Conservative commentator Kate O’Beirne got me thinking about my parenting skills. A few days ago, at a Republican gathering at the Hudson Institute in Washington, DC, called “Less of Washington and More of Ourselves,” she railed against the federal school meal programs as just one instance of the feds “taking over” a responsibility that properly belongs to “ourselves.”
Let me say here and now we fed our kids. I’m not positive about breakfast because I usually got up later than they did, but they brown-bagged lunch in elementary school (Mike lived on PBJ for years) and/or got money for lunch (although apparently the lunches in junior-middle-high school were awful and they often brought theirs). We always had dinner but often it involved rice-a-roni or mushroom soup with noodles and tuna, so that might not meet Kate’s standard for acceptable parenting.

*-*-*

Given request 1
Quote from the school meals post the part that opens with the words containing "Conservative commentator Kate" and closes with "for acceptable parenting.".
Given request 2
Write what comes next in the school meals post, picking up after its final sentence.

*-*-*

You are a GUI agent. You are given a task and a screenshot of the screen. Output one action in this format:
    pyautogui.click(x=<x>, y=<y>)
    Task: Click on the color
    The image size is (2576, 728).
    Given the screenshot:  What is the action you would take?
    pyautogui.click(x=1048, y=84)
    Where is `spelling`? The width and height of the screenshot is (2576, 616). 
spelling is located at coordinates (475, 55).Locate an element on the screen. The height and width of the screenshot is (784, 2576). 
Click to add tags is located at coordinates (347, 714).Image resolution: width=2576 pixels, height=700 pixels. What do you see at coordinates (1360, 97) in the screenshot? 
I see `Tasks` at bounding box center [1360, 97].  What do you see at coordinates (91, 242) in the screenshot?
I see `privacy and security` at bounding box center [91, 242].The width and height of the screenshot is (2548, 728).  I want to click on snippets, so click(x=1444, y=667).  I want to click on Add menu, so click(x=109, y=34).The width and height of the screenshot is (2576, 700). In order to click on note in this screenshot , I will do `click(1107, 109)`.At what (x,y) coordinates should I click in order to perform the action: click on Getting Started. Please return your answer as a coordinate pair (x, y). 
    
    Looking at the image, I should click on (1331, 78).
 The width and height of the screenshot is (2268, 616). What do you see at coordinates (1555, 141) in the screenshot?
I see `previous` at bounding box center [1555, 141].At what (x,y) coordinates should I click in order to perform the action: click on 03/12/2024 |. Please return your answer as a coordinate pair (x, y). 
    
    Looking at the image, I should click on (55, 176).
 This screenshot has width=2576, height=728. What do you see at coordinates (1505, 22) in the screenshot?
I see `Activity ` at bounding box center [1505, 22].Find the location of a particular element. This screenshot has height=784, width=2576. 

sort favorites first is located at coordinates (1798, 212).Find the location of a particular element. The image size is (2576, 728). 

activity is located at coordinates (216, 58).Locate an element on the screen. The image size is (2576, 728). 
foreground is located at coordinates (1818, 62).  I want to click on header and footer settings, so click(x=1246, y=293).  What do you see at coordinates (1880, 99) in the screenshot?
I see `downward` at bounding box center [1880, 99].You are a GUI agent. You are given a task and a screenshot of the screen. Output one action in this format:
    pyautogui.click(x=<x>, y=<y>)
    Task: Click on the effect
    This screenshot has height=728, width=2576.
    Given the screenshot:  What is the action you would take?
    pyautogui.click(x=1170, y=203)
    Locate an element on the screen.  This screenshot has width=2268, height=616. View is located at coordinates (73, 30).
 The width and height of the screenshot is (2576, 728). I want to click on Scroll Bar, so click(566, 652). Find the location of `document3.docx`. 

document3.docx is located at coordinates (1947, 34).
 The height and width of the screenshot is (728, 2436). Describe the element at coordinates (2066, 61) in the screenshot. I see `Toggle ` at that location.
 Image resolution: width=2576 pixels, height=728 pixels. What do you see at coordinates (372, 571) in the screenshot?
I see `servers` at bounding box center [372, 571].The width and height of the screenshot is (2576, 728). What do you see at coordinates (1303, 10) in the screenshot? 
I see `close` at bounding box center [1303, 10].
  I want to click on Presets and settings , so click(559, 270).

*-*-*

Task result 1
Conservative commentator Kate O’Beirne got me thinking about my parenting skills. A few days ago, at a Republican gathering at the Hudson Institute in Washington, DC, called “Less of Washington and More of Ourselves,” she railed against the federal school meal programs as just one instance of the feds “taking over” a responsibility that properly belongs to “ourselves.”
Let me say here and now we fed our kids. I’m not positive about breakfast because I usually got up later than they did, but they brown-bagged lunch in elementary school (Mike lived on PBJ for years) and/or got money for lunch (although apparently the lunches in junior-middle-high school were awful and they often brought theirs). We always had dinner but often it involved rice-a-roni or mushroom soup with noodles and tuna, so that might not meet Kate’s standard for acceptable parenting.

Task result 2
So here’s what Kate actually said (no kidding):
“My question is, what poor excuse for a parent can’t rustle up a bowl of cereal and a banana? I just don’t get why millions of school children qualify for school breakfast unless we have a major widespread problem with child neglect. You know, I mean if that’s how many parents are incapable of pulling together a bowl of cereal and a banana, then we have problems… [that] can’t be solved with a school breakfast, because we have parents who are just criminally negligent with respect to raising children.”
Kate, let’s check our facts. First, you really have to have milk with the cereal. But more to the policy issue here, school meal programs are for kids from low-income families – and income level has to do with the availability of jobs and the skills and experience of employees. Parenting ability has nothing to do with it.
Kate, you need to stop by an elementary school in a regular neighborhood (ie, not McLean), where kids are dropped off very early by parents who have to get to work – parents whom you suggest may be “criminally negligent” because they don’t earn much and they’re overworked. These parents do the paperwork to get their kids into a meals program that helps them be better prepared to learn. I’d say that, far from being negligent or abusive to their children, these parents are breaking their backs to earn a decent living and to take care of their kids.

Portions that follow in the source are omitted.